I’m sure everyone who reads this blog is familiar with the “Tea Party” protest in Washington DC last month. It was an adult response to overbearing government, expressed within constitutional parameters by people strongly vested in the American dream. On the surface it stands in stark contrast to the anarchist G20 protest in Pittsburgh a couple weeks later where all hell broke loose and riot police acted to disburse demonstrators.
The DC protest was a perfect picture of order, and the Pittsburgh protest was extreme disorder. While DC was a mature and law-abiding exercise in civil dissent and Pittsburgh was an adolescent riot that provoked a violent response, both events constituted dissent from current governance and power structures.
If you could lift the fog of Marxist theory from the brains of the Pittsburgh anarchists, grow them up by 20 years and allow them to become vested in the American dream, they would be indistinguishable from those in the DC protest.
Both of these public demonstrations, one from the right and one from the left, were public outbreaks of expressions of individualism against totalitarian power, though you have to remove several layers of socialist brain washing from the Pittsburgh gang to uncover their individualism.
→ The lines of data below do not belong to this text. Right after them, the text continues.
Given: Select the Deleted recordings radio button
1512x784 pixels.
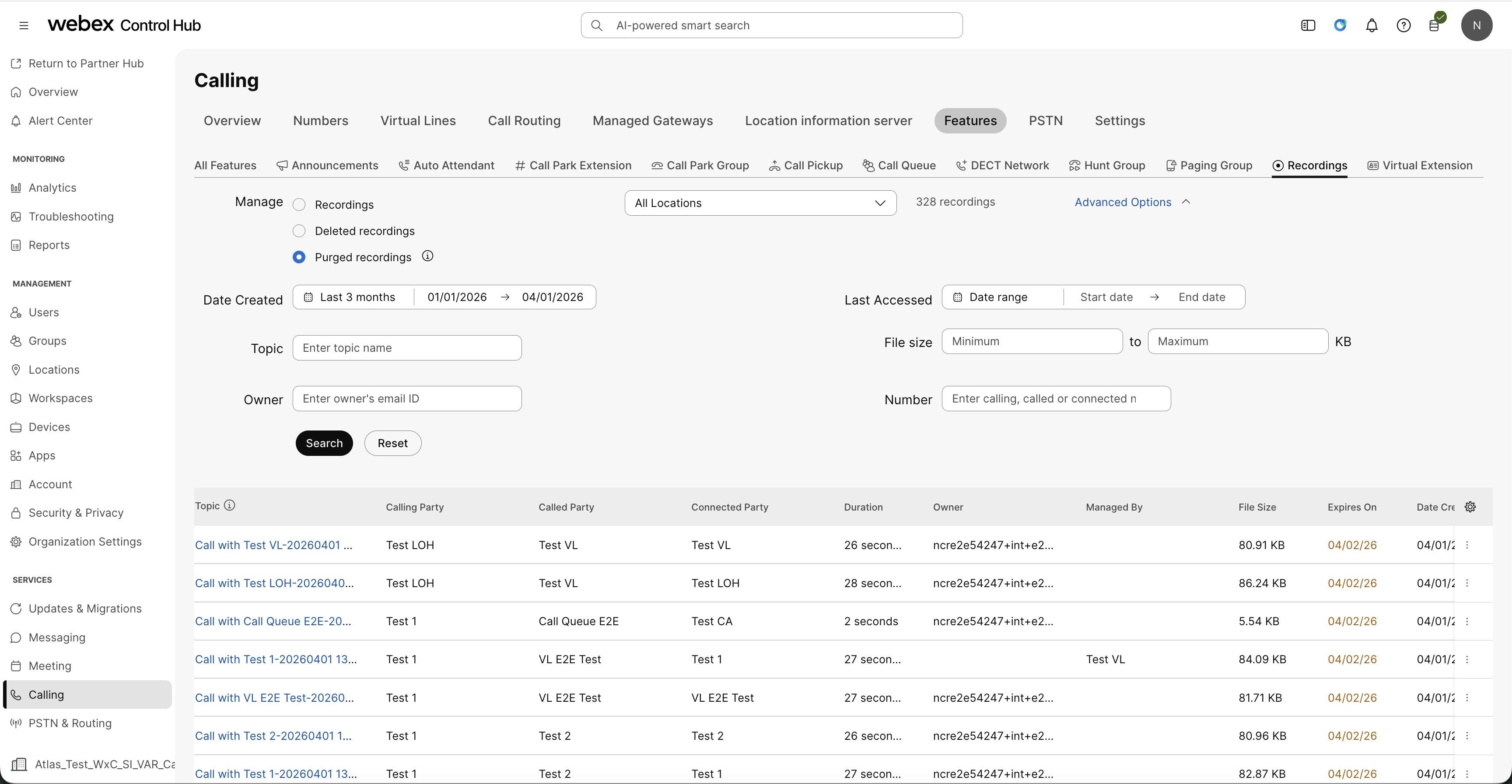Looking at the screenshot, I should 299,231.
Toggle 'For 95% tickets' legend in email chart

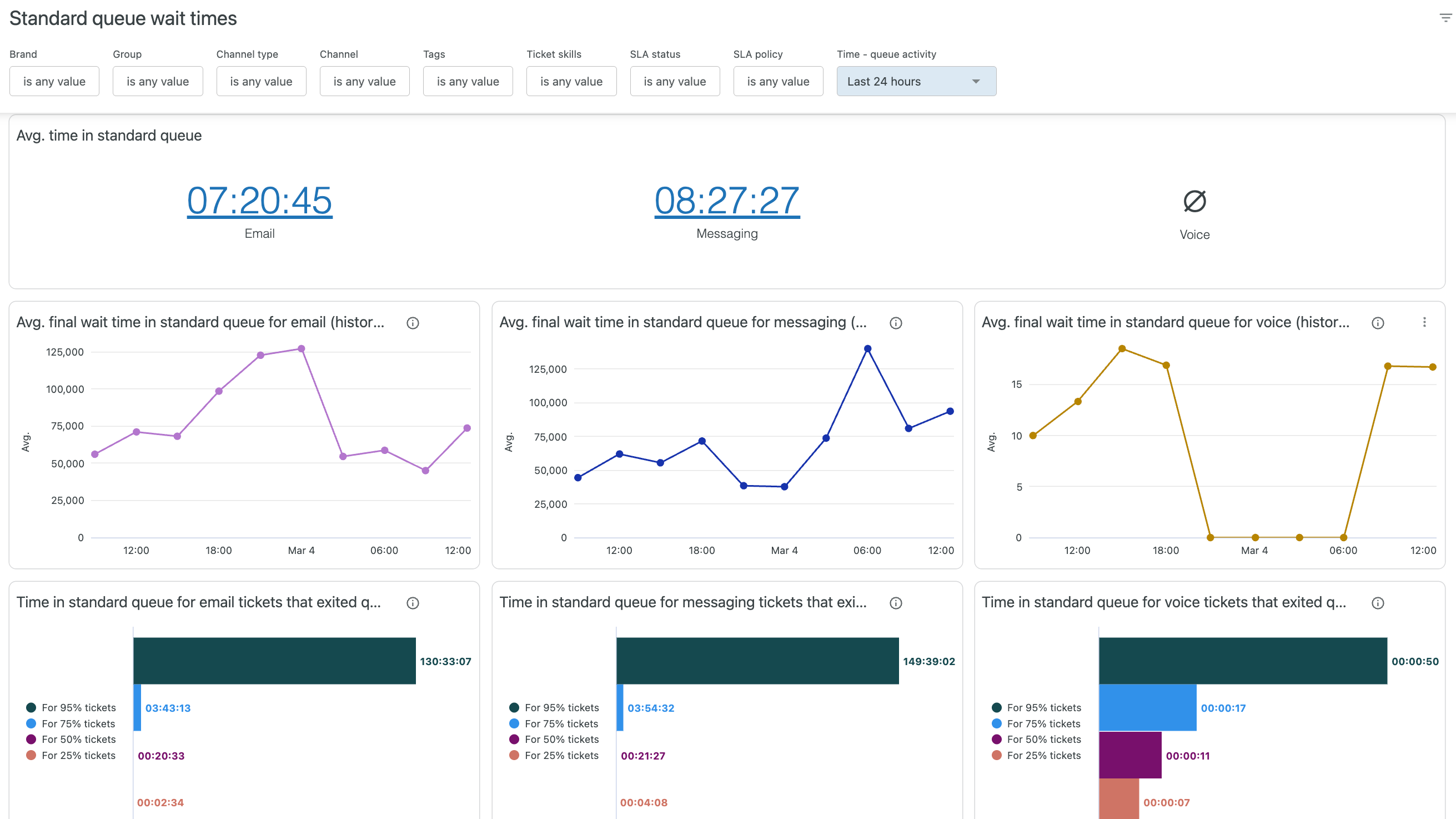[x=78, y=707]

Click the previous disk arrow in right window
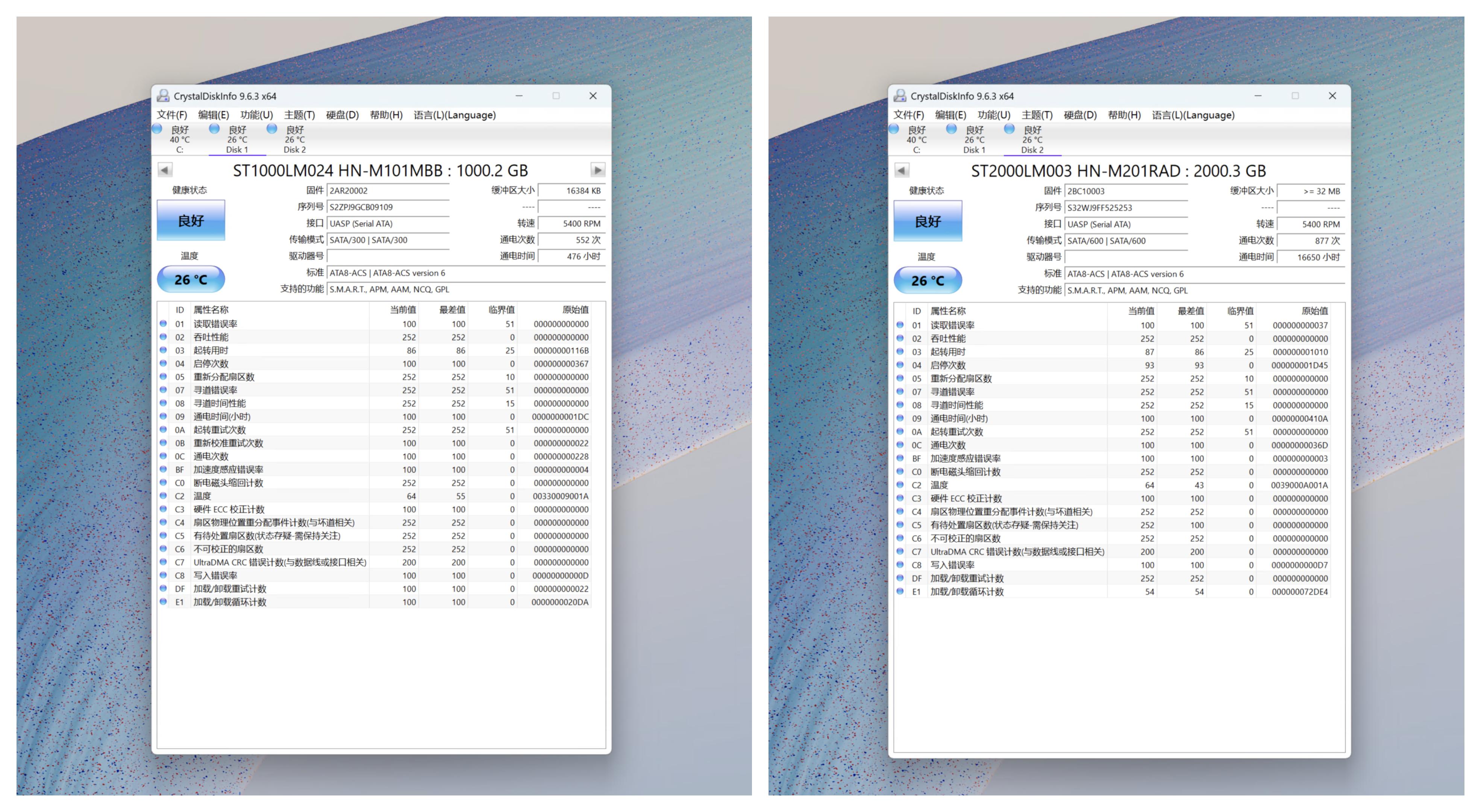(x=902, y=171)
Federally oriented power structures provoked a response from both the right and the left, and both the right and the left responded in character.
This suggests the existence of a common, fundamental American loathing of totalitarian power shared by both political camps. It further suggests that when it comes to the basic tension between the individual and the state, the right and the left in America probably have more in common than they might want to admit. And this further suggests a basis to bridge the gap between the right and the left and focus our combined energies on the real enemy – unchecked power.